What is required
Every record shown here needs to be repeated exactly.

Given data

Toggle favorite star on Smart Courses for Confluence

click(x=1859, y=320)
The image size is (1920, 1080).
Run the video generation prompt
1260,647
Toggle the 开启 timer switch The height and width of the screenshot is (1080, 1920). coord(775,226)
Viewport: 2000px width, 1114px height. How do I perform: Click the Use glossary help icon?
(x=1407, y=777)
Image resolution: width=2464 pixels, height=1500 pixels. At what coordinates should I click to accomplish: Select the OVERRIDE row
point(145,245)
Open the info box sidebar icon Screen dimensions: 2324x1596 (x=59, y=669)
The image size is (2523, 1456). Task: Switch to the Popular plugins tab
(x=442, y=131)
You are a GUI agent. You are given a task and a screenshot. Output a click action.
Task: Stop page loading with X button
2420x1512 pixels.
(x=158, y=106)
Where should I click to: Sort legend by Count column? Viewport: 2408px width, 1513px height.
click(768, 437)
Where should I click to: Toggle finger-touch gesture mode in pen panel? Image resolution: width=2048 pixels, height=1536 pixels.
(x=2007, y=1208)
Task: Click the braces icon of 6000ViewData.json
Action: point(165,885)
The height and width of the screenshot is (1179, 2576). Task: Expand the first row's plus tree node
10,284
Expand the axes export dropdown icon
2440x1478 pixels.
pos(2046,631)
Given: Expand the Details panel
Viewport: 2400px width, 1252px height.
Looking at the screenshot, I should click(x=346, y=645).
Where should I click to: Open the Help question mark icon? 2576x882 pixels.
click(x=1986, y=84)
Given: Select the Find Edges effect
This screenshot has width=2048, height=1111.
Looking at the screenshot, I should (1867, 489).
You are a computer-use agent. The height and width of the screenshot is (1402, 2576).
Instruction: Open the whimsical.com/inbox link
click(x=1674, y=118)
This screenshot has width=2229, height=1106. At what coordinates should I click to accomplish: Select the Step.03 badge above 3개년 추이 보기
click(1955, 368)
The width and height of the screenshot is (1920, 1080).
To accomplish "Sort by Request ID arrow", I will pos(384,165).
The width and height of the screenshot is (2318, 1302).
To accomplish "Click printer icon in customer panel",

Answer box
Toggle favorite star on Smart Courses for Confluence

click(x=1859, y=320)
The image size is (1920, 1080).
Run the video generation prompt
1260,647
Toggle the 开启 timer switch The height and width of the screenshot is (1080, 1920). coord(775,226)
Viewport: 2000px width, 1114px height. How do I perform: Click the Use glossary help icon?
(x=1407, y=777)
Image resolution: width=2464 pixels, height=1500 pixels. At what coordinates should I click to accomplish: Select the OVERRIDE row
point(145,245)
Open the info box sidebar icon Screen dimensions: 2324x1596 (x=59, y=669)
The image size is (2523, 1456). Task: Switch to the Popular plugins tab
(x=442, y=131)
You are a GUI agent. You are given a task and a screenshot. Output a click action.
Task: Stop page loading with X button
2420x1512 pixels.
(x=158, y=106)
Where should I click to: Sort legend by Count column? Viewport: 2408px width, 1513px height.
click(768, 437)
Where should I click to: Toggle finger-touch gesture mode in pen panel? Image resolution: width=2048 pixels, height=1536 pixels.
(x=2007, y=1208)
Task: Click the braces icon of 6000ViewData.json
Action: point(165,885)
The height and width of the screenshot is (1179, 2576). Task: Expand the first row's plus tree node
10,284
Expand the axes export dropdown icon
2440x1478 pixels.
pos(2046,631)
Given: Expand the Details panel
Viewport: 2400px width, 1252px height.
Looking at the screenshot, I should click(x=346, y=645).
Where should I click to: Open the Help question mark icon? 2576x882 pixels.
click(x=1986, y=84)
Given: Select the Find Edges effect
This screenshot has width=2048, height=1111.
Looking at the screenshot, I should (1867, 489).
You are a computer-use agent. The height and width of the screenshot is (1402, 2576).
Instruction: Open the whimsical.com/inbox link
click(x=1674, y=118)
This screenshot has width=2229, height=1106. At what coordinates should I click to accomplish: Select the Step.03 badge above 3개년 추이 보기
click(1955, 368)
The width and height of the screenshot is (1920, 1080).
To accomplish "Sort by Request ID arrow", I will pos(384,165).
The width and height of the screenshot is (2318, 1302).
To accomplish "Click printer icon in customer panel",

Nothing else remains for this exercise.